My main challenge was scoping out a work programme for the PVC Culture, Equality and Inclusion.This needed to shift from being an aspiration to a reality where we tackle the structural, policy and implementation challenges of culture, equality and inclusion at Sussex. Further, the community’s consternation with racial justice was writ large in an open letter with more than 1000 signatories. This required a response and, crucially, ongoing work and maintenance. In parallel with this were issues of trans and non-binary inclusion, freedom of expression, and the spirit of Sussex, which have forced us all to better consider the importance of Be Still and Know as we work toward a progressively inclusive and intellectually challenging place of higher learning.
I was involved in working with colleagues to write Antiracist Sussex: A Pledge. It is a milestone statement for Sussex in that it makes explicit our institutional duty to be actively antiracist. There is no place for race neutrality in an organisation like ours. We cannot escape how we are implicated in social justice projects, where we must use our own power and eschew the prospect of being a bystander. Such pledges are statements of intent and part of a journey to accountability that challenge our University values of courage and integrity.

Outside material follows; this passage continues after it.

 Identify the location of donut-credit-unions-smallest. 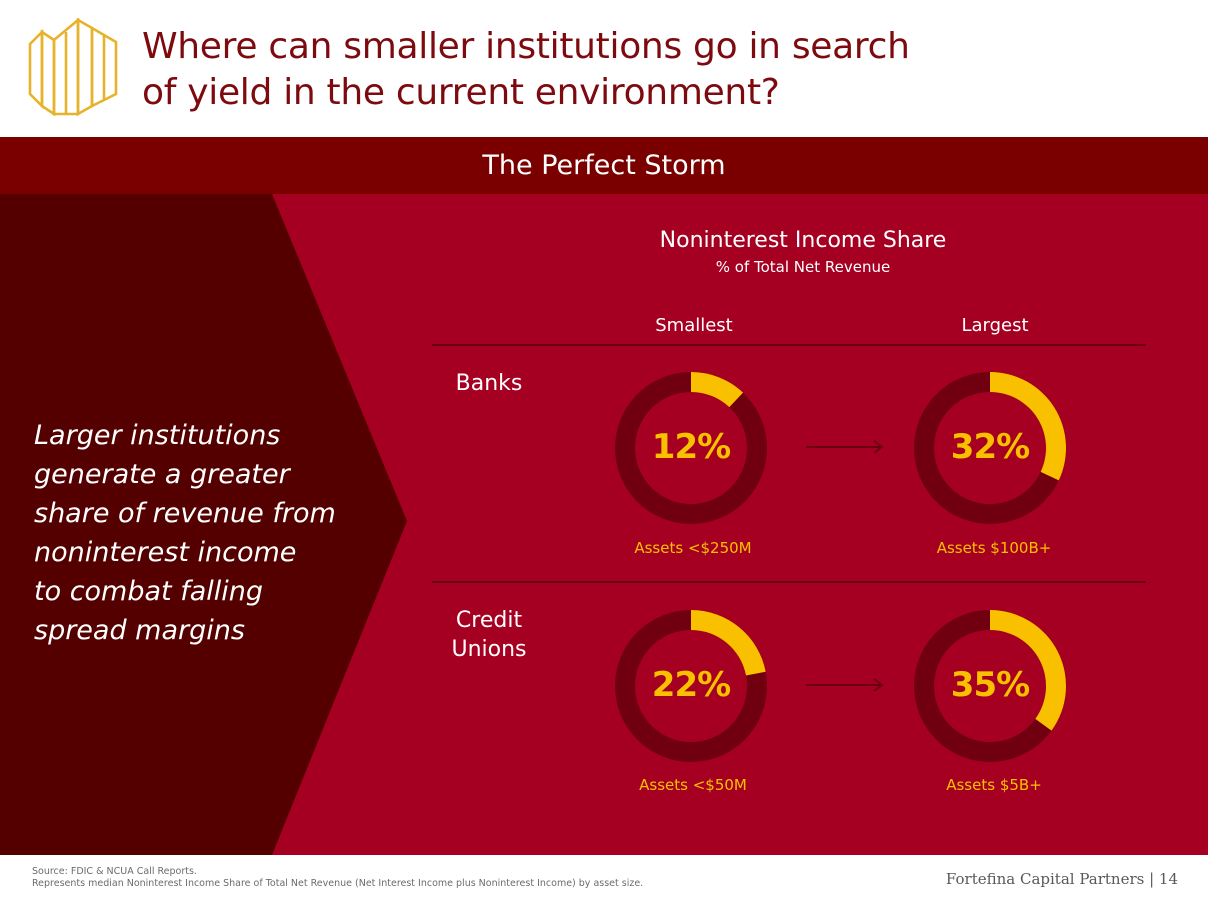
(691, 686).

The structure of our equalities work is also shifting as roles and activities become more transparent, resourced and sustainable. Equality and Diversity Leads, Staff Networks, the EDI team, our charters work, and EDI in schools have had immediate attention or are part of our work to streamline, coordinate and share excellent practice. Watch this space!
I have had several milestones over my career that I am proud of. I was the first Black Professor in my faculty in Leeds in over 75 years, and being the first Interim PVC at Sussex sends a message out to the sector. I am also very proud of the work that I have been involved in at Sussex and I will continue to write and research in the areas that I hold in equal esteem regarding social justice, ethnic and racial studies and race equality.
I’m now looking forward to completing the reporting of the Sheffield Race Equality Commission, as its chair. Regarding the broad equality agenda, the bar in higher education is low and we must ensure ours is high and then moves beyond any sector standards. This we must know and cannot be still.